Prescribir la indicación de hacer ejercicio no es la solución a la obesidad, de hecho, representa, en algunos casos, un riesgo, ya que estos pacientes regularmente tienen problemas para respirar, mal manejo de calor en su cuerpo y atrofia muscular, e incluso son más propensos a las lesiones.
De acuerdo con el licenciado en Rehabilitación Física Santiago Ezequiel Kasbarian, los médicos sólo deben recomendar actividad física a las personas con adiposidad después de haberse realizado estudios de resistencia hechos por un cardiólogo, para así conocer sus límites.
“La obesidad es una enfermedad, entonces, como entrenadores partimos de la idea de que vamos a trabajar con gente que no está sana, así que hay ejercicios contraindicados, como son los deportes con desplazamientos laterales, por ejemplo el tenis o el baloncesto”, advirtió el también profesor de iniciación y especialización deportiva por la Federación Mexicana de Triatlón.
Durante el curso “¿Cómo prevenir la obesidad y la diabetes?”, organizado por el Departamento de Fisiología de la Facultad de Medicina de la UNAM y la Fundación para la Acidosis Tubular Renal Infantil Mexicana, AC, el especialista detalló que para que una persona con sobrepeso se acerque a la activación física debe empezar con precauciones generales, como evitar ejercicios con impacto esquelético o que requieran equilibrio. Las secuencias que puede realizar deben tener un movimiento rítmico y la mayor amplitud articular posible, además tienen que acompañarse de una sesión para calentar y enfriar los músculos.
Entre las actividades que sí puede hacer se encuentran la natación, el ciclismo estacionario, caminar, utilizar un aparato elíptico y pilates. “Los médicos y los entrenadores deben tener cuidado con las personas con peso elevado, porque si se lastiman, se frustran, no lo vuelven a hacer y después no regresan al gimnasio”, dijo.
En otra de las ponencias y en el mismo sentido de cómo llevar un programa de entrenamiento, la licenciada en Nutrición Nancy Rivera Hernández, educadora en diabetes, ahondó en que dejar una vida sedentaria requiere de plantear objetivos, saber si lo que se busca es salud, prevención o resistencia.
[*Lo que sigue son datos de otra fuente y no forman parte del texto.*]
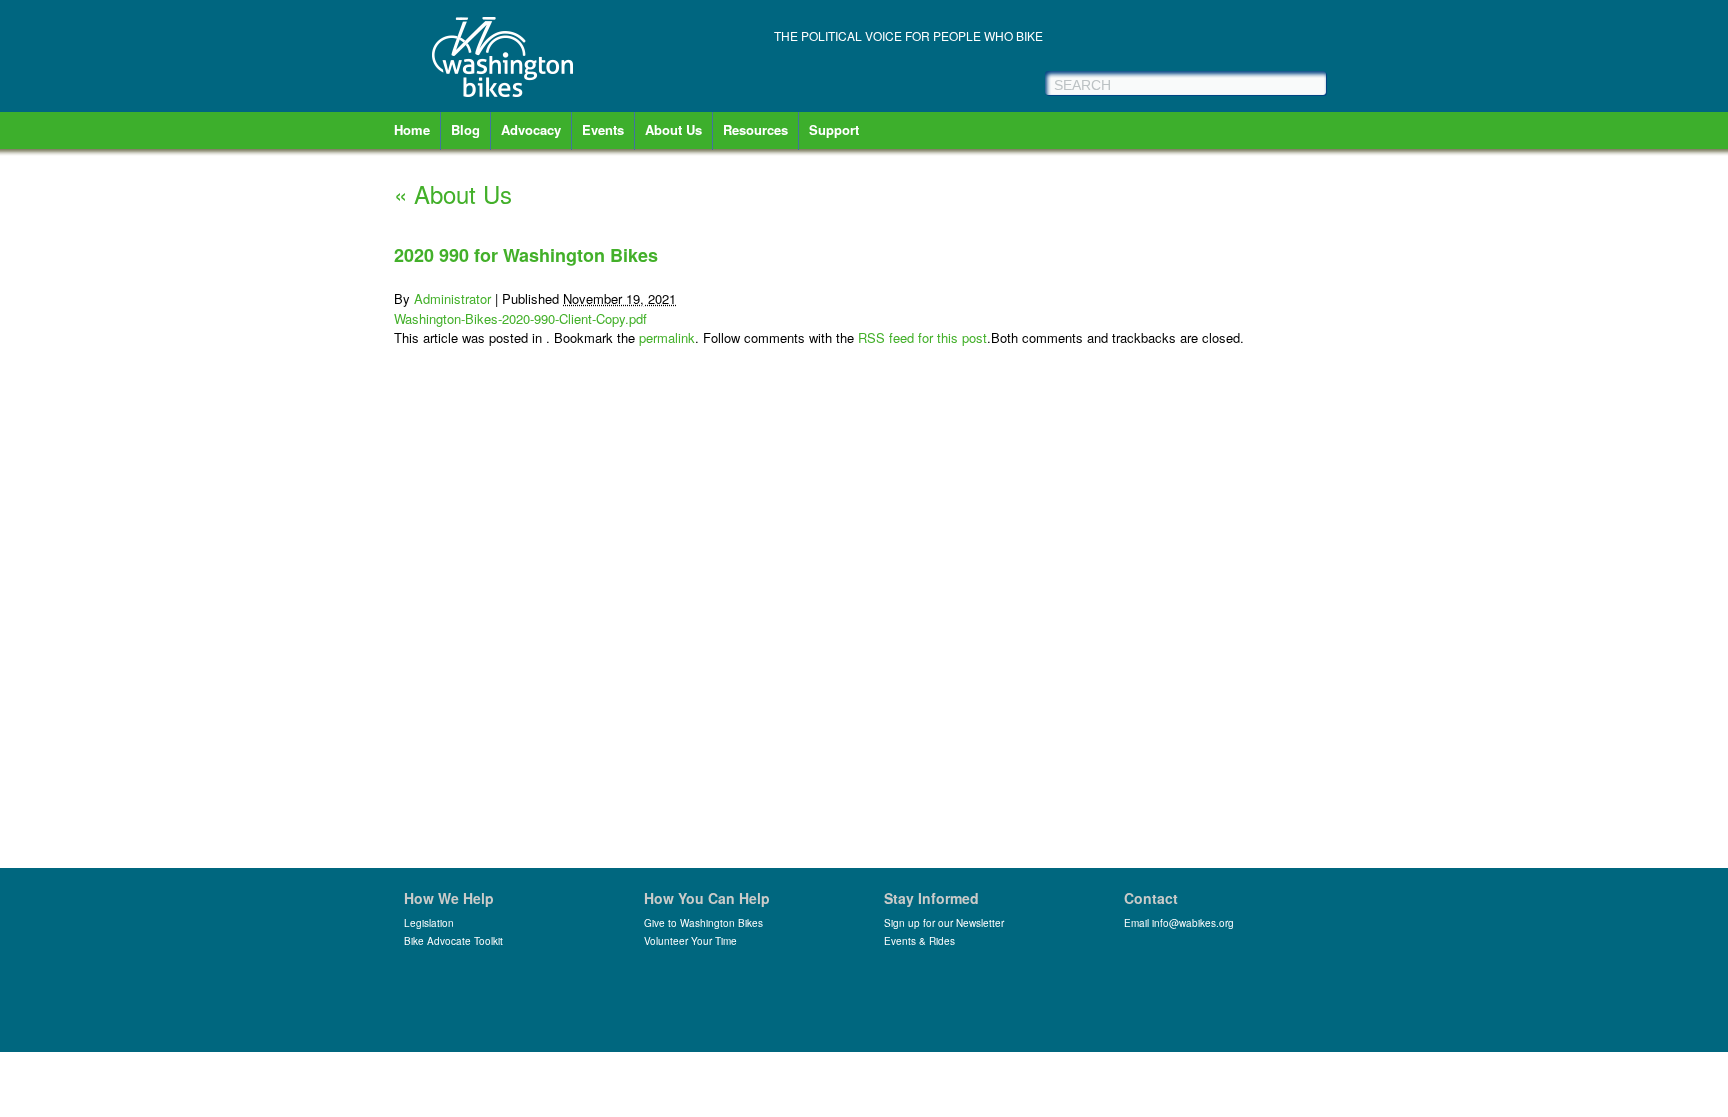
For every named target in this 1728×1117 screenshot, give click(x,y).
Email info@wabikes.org (1179, 923)
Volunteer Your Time (690, 941)
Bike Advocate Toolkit (453, 941)
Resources (755, 129)
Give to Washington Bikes (703, 923)
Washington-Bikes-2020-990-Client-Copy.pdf (520, 318)
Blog (465, 129)
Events (603, 129)
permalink (667, 337)
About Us (673, 129)
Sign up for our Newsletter (944, 923)
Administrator (452, 298)
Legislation (429, 923)
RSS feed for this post (922, 337)
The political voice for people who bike (908, 35)
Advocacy (531, 129)
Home (412, 129)
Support (834, 129)
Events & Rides (919, 941)
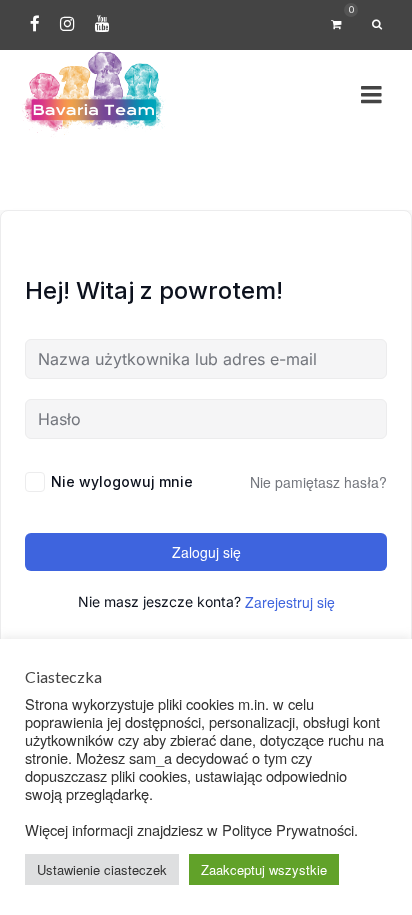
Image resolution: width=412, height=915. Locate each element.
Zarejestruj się (290, 602)
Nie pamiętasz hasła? (318, 482)
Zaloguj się (206, 552)
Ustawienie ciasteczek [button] (102, 869)
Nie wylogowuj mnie (122, 481)
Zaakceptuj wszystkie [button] (264, 869)
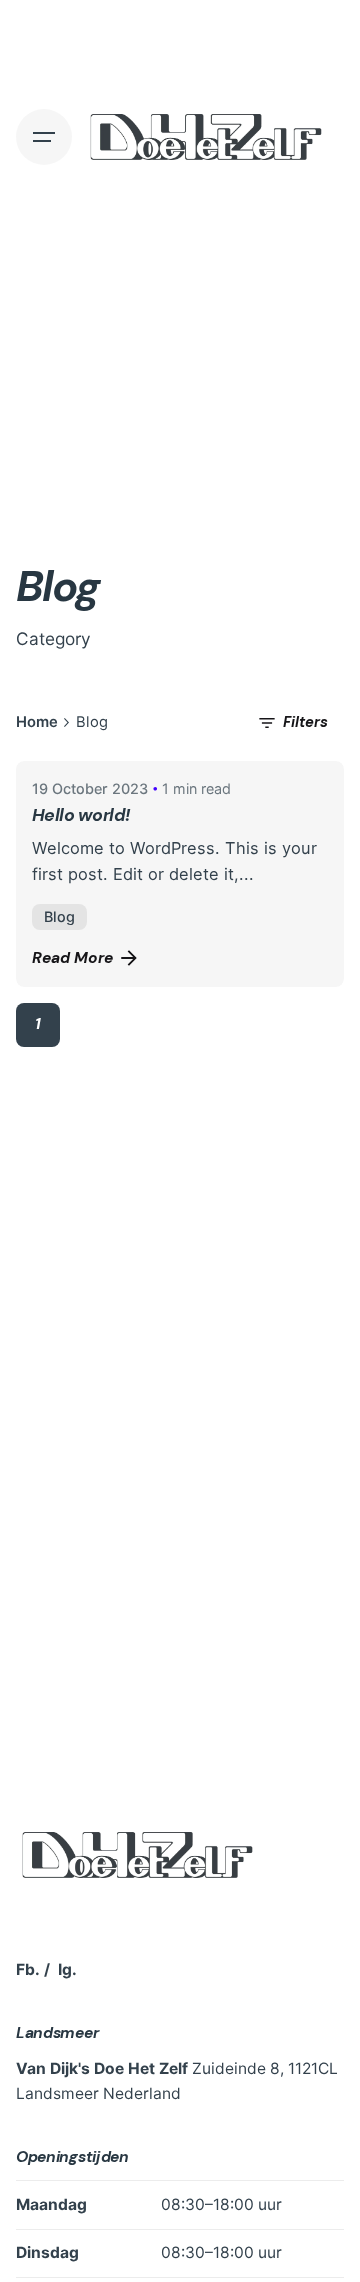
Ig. (67, 1969)
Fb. (28, 1969)
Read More (72, 958)
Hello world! (81, 815)
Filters (305, 722)
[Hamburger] (44, 137)
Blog (59, 916)
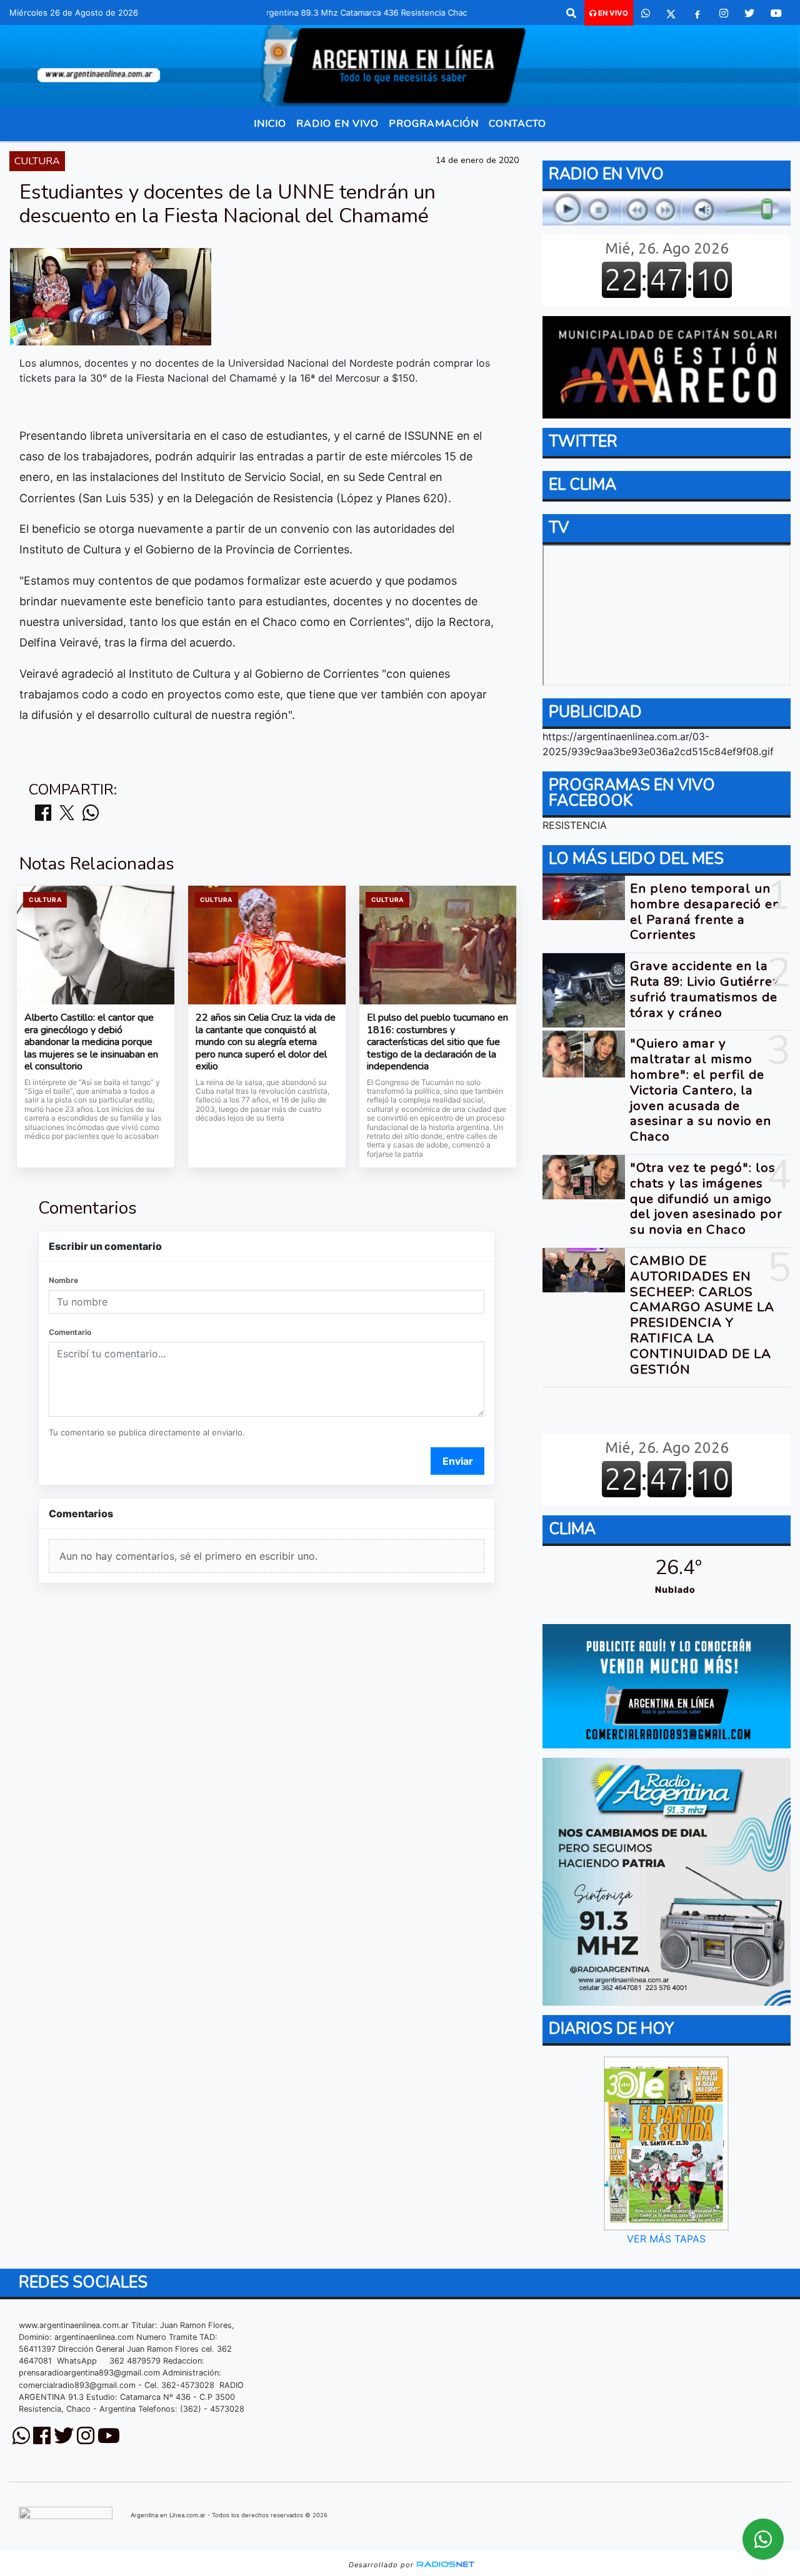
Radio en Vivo (337, 124)
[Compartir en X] (67, 813)
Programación (434, 124)
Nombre (63, 1280)
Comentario (70, 1332)
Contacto (517, 124)
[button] (571, 13)
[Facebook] (697, 13)
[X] (671, 13)
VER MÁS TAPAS (667, 2238)
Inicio (270, 124)
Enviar (457, 1461)
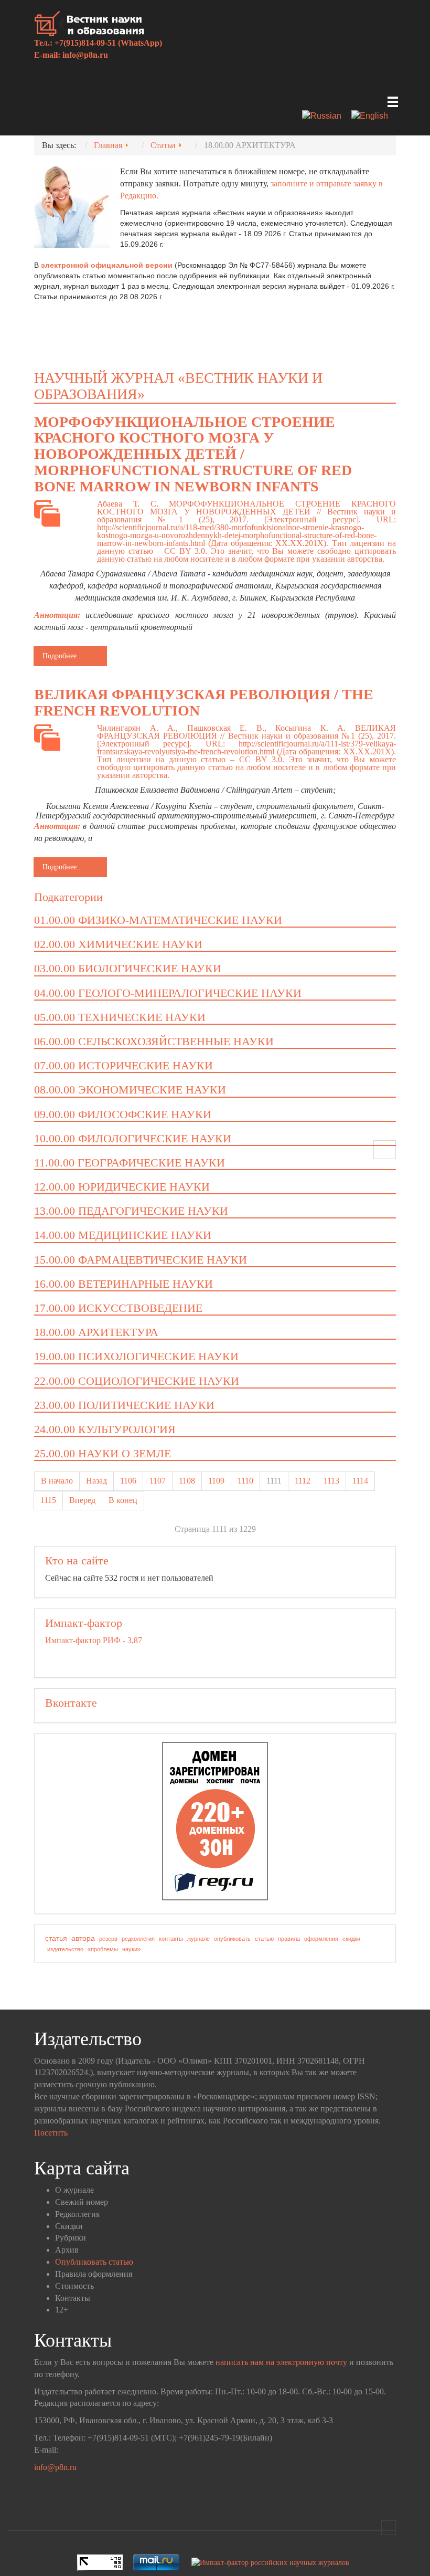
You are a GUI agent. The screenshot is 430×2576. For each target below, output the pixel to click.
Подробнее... (62, 656)
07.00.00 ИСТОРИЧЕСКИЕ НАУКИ (123, 1065)
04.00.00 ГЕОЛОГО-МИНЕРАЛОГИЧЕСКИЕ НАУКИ (168, 993)
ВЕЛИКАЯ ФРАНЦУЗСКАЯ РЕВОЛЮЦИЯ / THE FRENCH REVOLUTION (203, 702)
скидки (351, 1939)
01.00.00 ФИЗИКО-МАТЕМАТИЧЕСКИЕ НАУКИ (158, 920)
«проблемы (103, 1949)
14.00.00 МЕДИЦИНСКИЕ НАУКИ (122, 1235)
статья (56, 1938)
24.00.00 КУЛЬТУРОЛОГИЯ (105, 1429)
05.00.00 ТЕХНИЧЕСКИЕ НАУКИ (120, 1017)
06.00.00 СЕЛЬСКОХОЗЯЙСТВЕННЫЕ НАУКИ (154, 1041)
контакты (171, 1939)
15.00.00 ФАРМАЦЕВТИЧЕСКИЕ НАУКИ (140, 1259)
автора (83, 1938)
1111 (274, 1480)
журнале (198, 1939)
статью (264, 1939)
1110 (245, 1480)
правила (289, 1939)
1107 (157, 1480)
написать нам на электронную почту (281, 2362)
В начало (57, 1480)
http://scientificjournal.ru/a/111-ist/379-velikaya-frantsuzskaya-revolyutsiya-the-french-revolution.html (246, 747)
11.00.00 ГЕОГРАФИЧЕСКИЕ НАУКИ (129, 1162)
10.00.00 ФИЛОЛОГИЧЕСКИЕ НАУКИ (132, 1138)
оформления (321, 1939)
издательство (65, 1949)
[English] (373, 117)
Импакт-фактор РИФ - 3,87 (93, 1640)
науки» (131, 1949)
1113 (331, 1480)
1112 (302, 1480)
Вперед (82, 1500)
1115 (48, 1500)
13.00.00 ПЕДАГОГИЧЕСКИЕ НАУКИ (131, 1210)
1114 (360, 1480)
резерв (108, 1939)
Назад (96, 1480)
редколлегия (138, 1939)
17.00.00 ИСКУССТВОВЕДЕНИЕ (118, 1308)
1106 (128, 1480)
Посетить (51, 2132)
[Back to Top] (388, 2527)
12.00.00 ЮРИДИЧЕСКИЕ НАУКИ (122, 1186)
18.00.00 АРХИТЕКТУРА (96, 1332)
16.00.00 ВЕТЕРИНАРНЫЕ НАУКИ (123, 1283)
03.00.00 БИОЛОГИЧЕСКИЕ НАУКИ (127, 968)
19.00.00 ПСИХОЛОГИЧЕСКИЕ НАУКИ (136, 1356)
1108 (187, 1480)
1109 (216, 1480)
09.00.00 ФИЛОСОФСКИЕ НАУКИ (122, 1114)
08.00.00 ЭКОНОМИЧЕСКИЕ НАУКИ (130, 1089)
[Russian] (325, 117)
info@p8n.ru (85, 54)
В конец (123, 1500)
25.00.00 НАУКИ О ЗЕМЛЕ (102, 1453)
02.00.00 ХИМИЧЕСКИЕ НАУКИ (118, 944)
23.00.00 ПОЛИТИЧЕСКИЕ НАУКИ (124, 1405)
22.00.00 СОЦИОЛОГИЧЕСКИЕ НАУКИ (136, 1380)
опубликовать (232, 1939)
Aclaró que la recomendación es “hacer 150 minutos de ejercicio a la semana, repartidos en 30 minutos diarios, únicamente cinco días a la semana. El ejercicio es acumulativo, puedo hacer 15 minutos en la mañana y 15 por la noche y voy a obtener los mismos resultados en mi cuerpo”.
Hay tres tipos de ejercicios, los de resistencia que mejoran la capacidad cardiovascular; los de fuerza, que tonifican el cuerpo, y los de estiramiento, que ayudan a relajar el músculo. “Se deben realizar los tres durante la semana de entrenamiento”, explicó.
El Curso abordó la importancia del desayuno, en donde la nutrióloga Beatriz Ríos Gómez, coordinadora Nacional de los Educadores en Diabetes Novo Nordisk, explicó la relevancia que tiene esta comida para evitar subir de peso o las enfermedades metabólicas. También recomendó que, antes de ir al gimnasio, se ingiera una manzana o un yogurt.
Asimismo, se habló sobre la influencia de las emociones a la hora de comer, pues en ocasiones hay padres que enseñan a los niños a que la mejor recompensa ante un éxito es la comida, lo que con el paso de los años propicia la obesidad.